Determining bacterially mediated fate of carbon: A stable isotope approach with a selection of cultivated marine bacteria
Determining bacterially mediated fate of carbon: A stable isotope approach with a selection of cultivated marine bacteria
Abstract:
Bacteria are global players in marine DOC cycling but measuring how their genomic potential dictates geochemical function remains a challenge that limits our ability to generate an accurate determination of C fate. Such information is needed to both refine our understanding of marine biogeochemistry and establish baseline values to assess physiological impacts of warming and acidification due to climate change. To account for the complexity of microbial communities and chemical compositions, our approach uses a simplified system to examine the abilities of a library of 16 phylogenetically diverse bacterial isolates to incorporate and metabolize glycolate, an important component of DOC, using genomic analyses and isotope tracing at the single-cell level.
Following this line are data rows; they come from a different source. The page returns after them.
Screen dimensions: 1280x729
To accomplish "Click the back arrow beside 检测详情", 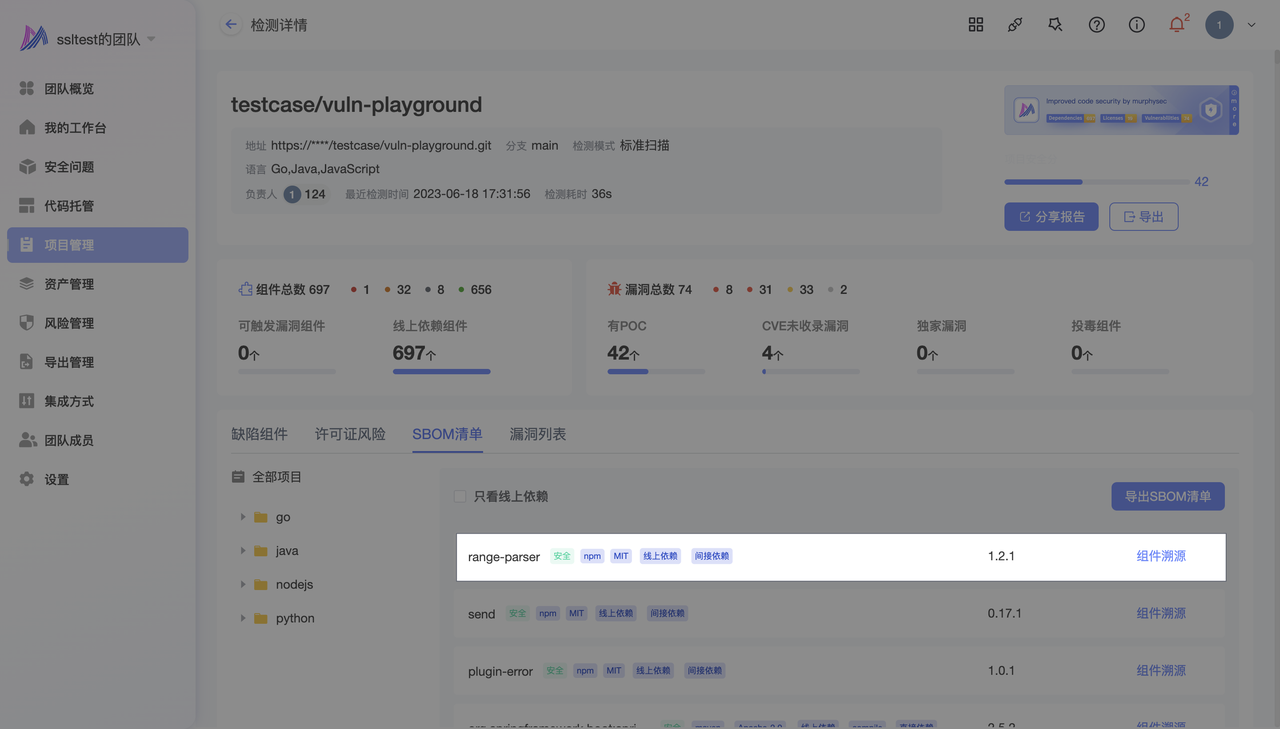I will tap(231, 25).
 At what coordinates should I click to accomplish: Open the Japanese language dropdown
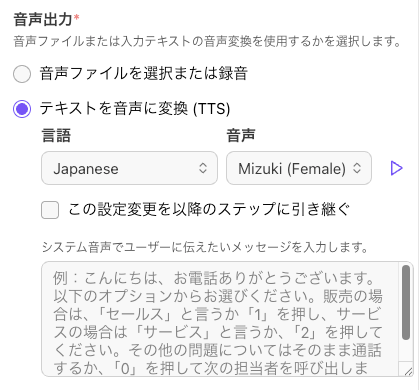click(129, 168)
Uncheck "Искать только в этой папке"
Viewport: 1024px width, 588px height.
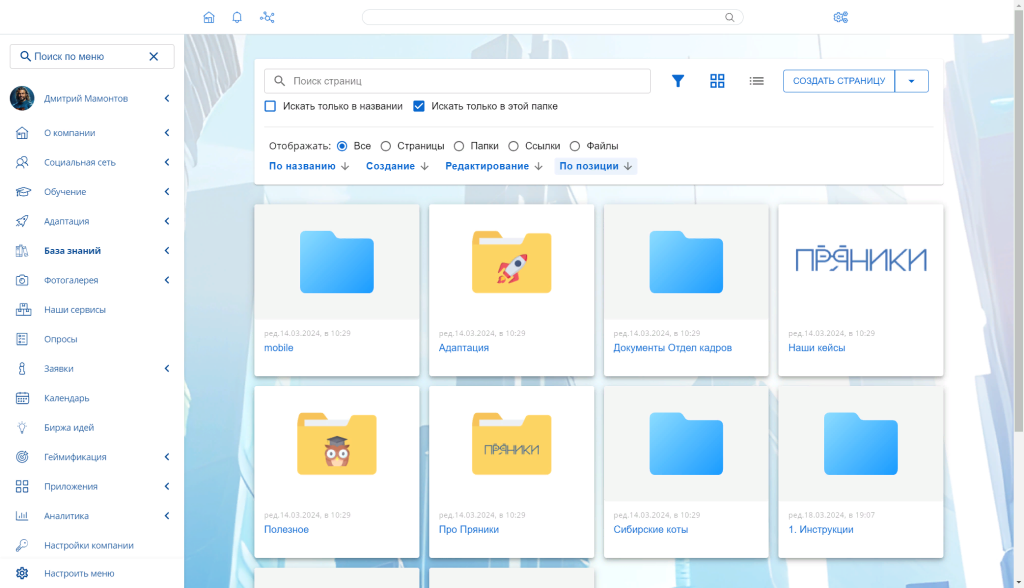tap(419, 106)
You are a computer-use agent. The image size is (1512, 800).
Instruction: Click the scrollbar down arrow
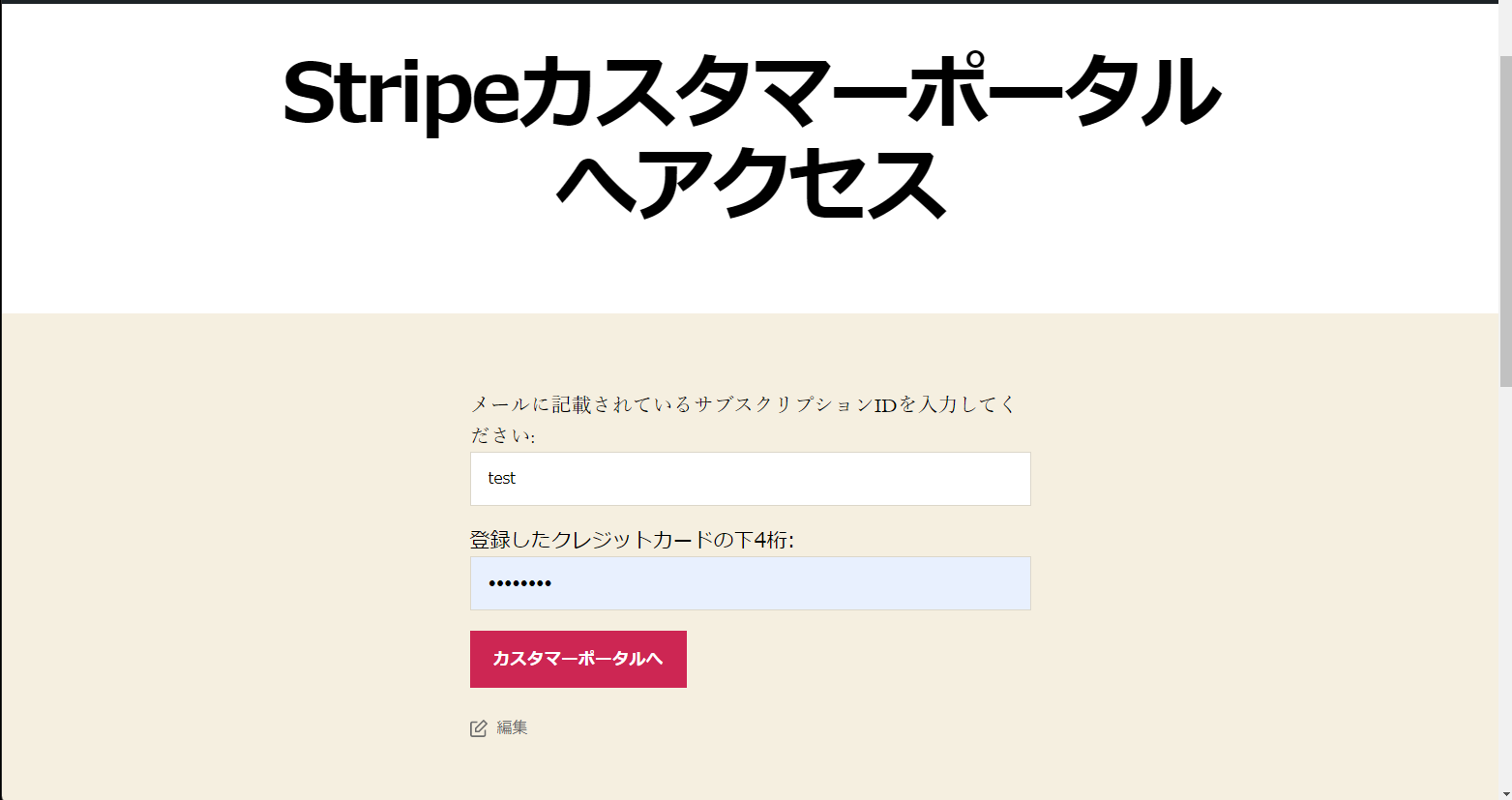pyautogui.click(x=1504, y=794)
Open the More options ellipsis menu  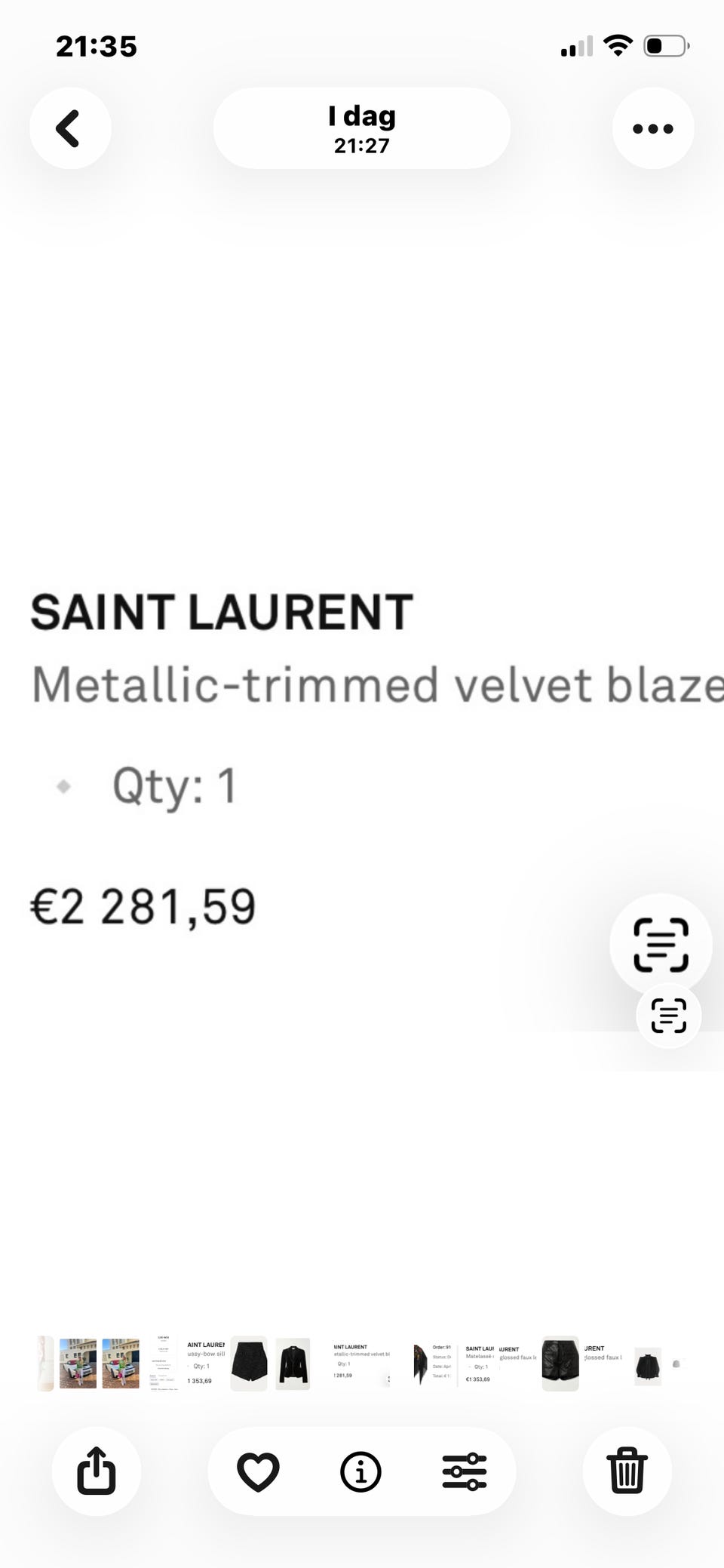coord(652,128)
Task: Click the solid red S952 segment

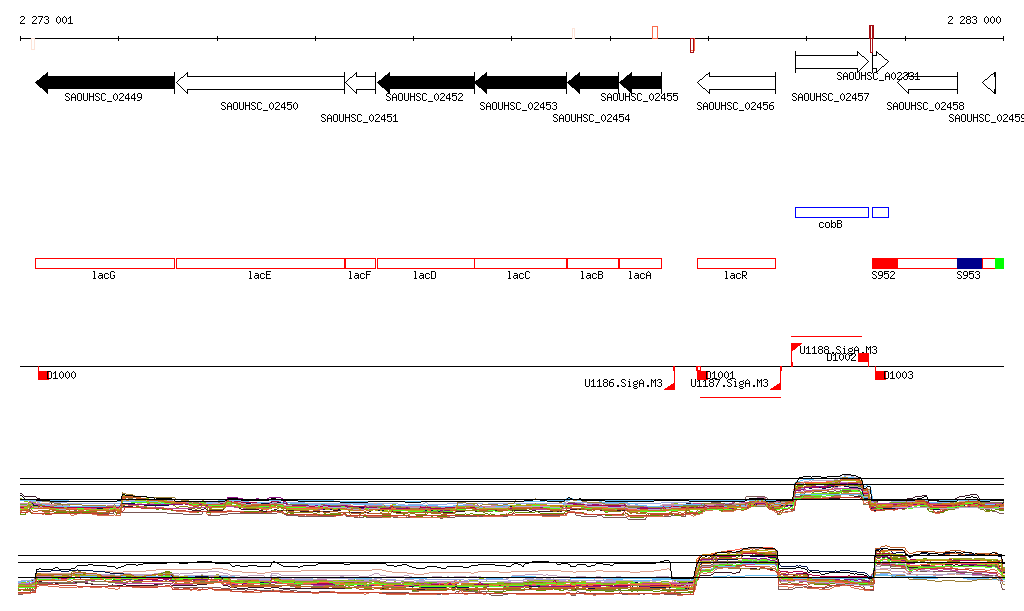Action: [884, 263]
Nanoscale secondary ion mass spectrometry (NanoSIMS) performed on over 500 cells revealed that 11 of the isolates incorporated large quantities of 13C-glycolate – up to 16 atom percent excess (APE) compared to natural abundance – revealing high affinity for the compound. While these uptake patterns were reflected in the genomes as the presence or absence of glycolate permeases and dehydrogenases, the lack of obvious relationships between family-level identities and the ability to metabolize the compound highlight DOC-assimilation strategies operating within individual genera. Semi-quantitative metabolomic analyses of spent media using LC-MS confirmed NanoSIMS observations; glycolate was absent or low compared to blanks, indicating significant bacterial drawdown. However, we did not detect differential metabolite signatures produced by the isolates from glycolate, suggesting minimal excretion of extracellular metabolites in monocultures. Ultimately, the single-cell heterogeneity in glycolate assimilation illustrated by NanoSIMS suggests that the metabolisms of subpopulations within the clonal community may differentially shunt C into biomass generation versus metabolite production versus CO2 release via respiration. Ongoing work is quantifying this partitioning using cavity ring down spectroscopy and nuclear magnetic resonance to meld laboratory observations of bacterial C shuttling with the more intricate dynamics of marine microbial biogeochemistry in natural systems.